The short comic Warui Koto Bakka Shite Gomen Nasai was originally released in 2008 as a limited edition booklet acquired through a lottery with purchase of Kirai Janai Kedo. It was later re-released and compiled with Sakuraga's other short comics on June 19, 2020, on digital platforms.

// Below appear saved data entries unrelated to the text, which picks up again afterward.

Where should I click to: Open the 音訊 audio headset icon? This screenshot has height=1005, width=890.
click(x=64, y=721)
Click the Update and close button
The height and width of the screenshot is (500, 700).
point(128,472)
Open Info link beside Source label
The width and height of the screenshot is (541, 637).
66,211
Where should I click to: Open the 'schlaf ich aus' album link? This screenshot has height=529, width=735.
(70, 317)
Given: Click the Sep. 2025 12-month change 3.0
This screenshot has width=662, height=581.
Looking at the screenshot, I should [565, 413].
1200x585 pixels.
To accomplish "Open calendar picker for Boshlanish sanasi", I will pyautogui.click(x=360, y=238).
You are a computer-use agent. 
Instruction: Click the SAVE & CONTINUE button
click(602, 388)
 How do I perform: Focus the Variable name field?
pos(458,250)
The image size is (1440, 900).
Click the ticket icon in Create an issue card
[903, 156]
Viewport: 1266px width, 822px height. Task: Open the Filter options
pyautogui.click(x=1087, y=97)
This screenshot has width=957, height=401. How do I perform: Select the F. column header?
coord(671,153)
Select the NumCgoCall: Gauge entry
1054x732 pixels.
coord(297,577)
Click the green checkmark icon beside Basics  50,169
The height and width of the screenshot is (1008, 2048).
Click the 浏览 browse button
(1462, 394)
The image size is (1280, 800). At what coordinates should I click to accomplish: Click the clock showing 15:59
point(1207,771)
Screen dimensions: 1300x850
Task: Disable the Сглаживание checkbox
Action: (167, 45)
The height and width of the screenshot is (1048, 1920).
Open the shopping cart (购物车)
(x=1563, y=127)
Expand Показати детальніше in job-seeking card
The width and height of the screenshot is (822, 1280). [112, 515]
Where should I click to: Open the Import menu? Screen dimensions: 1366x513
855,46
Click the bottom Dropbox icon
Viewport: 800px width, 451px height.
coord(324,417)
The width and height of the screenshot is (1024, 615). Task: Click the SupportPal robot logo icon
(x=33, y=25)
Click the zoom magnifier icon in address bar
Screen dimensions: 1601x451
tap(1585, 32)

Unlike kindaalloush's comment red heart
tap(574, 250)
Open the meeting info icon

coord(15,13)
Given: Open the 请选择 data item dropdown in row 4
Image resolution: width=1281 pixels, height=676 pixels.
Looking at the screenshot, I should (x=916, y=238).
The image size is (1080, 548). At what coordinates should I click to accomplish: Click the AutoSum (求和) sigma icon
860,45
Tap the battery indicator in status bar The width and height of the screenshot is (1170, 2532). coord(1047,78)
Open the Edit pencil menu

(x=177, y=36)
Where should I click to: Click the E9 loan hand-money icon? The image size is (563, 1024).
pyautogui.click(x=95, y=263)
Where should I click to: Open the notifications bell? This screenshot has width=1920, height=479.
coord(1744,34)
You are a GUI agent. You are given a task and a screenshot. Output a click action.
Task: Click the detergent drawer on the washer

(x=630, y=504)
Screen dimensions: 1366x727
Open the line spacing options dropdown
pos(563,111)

| No. | Title | Japanese release date | Japanese ISBN |
|---|---|---|---|
| 1 | Warui Koto Bakka Shite Gomen Nasai. (悪いことばっかしてごめんなさい。) | June 19, 2020 (digital only) | — |

===Drama CDs===

Several drama CDs produced by Movic were released during the series' run. I Want to Be Naughty was released on December 21, 2007. Kirai Janai Kedo was released on January 27, 2010, and peaked at #264 on the Oricon Weekly Albums Chart. Warui Ko Demo Ii? was released on July 22, 2010. Koi Janai Kedo was released on August 25, 2010. Mujihi na Otoko was released on May 25, 2011, and peaked at #207 on the Oricon Weekly Albums Chart. Warui Yatsu Demo Ii was released on March 2, 2012. Warui Koibito ja Dame? was released on March 21, 2012. Kare Janai Kedo was released on April 2, 2012, and peaked at #221 on the Oricon Weekly Albums Chart. Mujihi na Anata was released on June 28, 2013, and peaked at #96 on the Oricon Weekly Albums Chart. Sunao Janai Kedo was released on November 29, 2013, and peaked at #159 on the Oricon Weekly Albums Chart. Warui Ōji Demo Suki was released on October 30, 2015, and peaked at #113 on the Oricon Weekly Albums Chart. Mujihi na Karada was released on November 27, 2015, and peaked at #120 on the Oricon Weekly Albums Chart. Shōwaru Ōkami ga Koi o Shitarashii was released on December 25, 2015, and peaked at #94 on the Oricon Weekly Albums Chart. Himitsu Janai Kedo: Yukimura Shūji ni Tsuite no Kansatsu was released on November 25, 2016, and peaked at #152 on the Oricon Weekly Albums Chart.

==Reception==

The I Want to Be Naughty series placed at #20 in the Top 20 Manga on Chil Chils Boys Love Awards in 2014. Kare Janai Kedo peaked at #27 on Oricon and sold 31,321 physical copies on its first week of sales. Mujihi na Anata peaked at #43 on Oricon and sold 20,759 physical copies on its second week of sales, with a cumulative total of 37,488 physical copies. Sunao Janai Kedo peaked at #26 on Oricon and sold 31,415 physical copies on its first week of sales. Mujihi na Karada peaked at #21 on Oricon and sold 34,527 physical copies on its first week of sales. Shōwaru Ōkami ga Koi o Shitarashii peaked at #25 on Oricon and sold 32,966 physical copies on its first week of sales, with a cumulative total of 33,275 physical copies. Himitsu Janai Kedo: Yukimura Shūji ni Tsuite no Kansatsu peaked at #36 on Oricon and sold 22,183 physical copies on its second week of sales, with a cumulative total of 36,390 physical copies.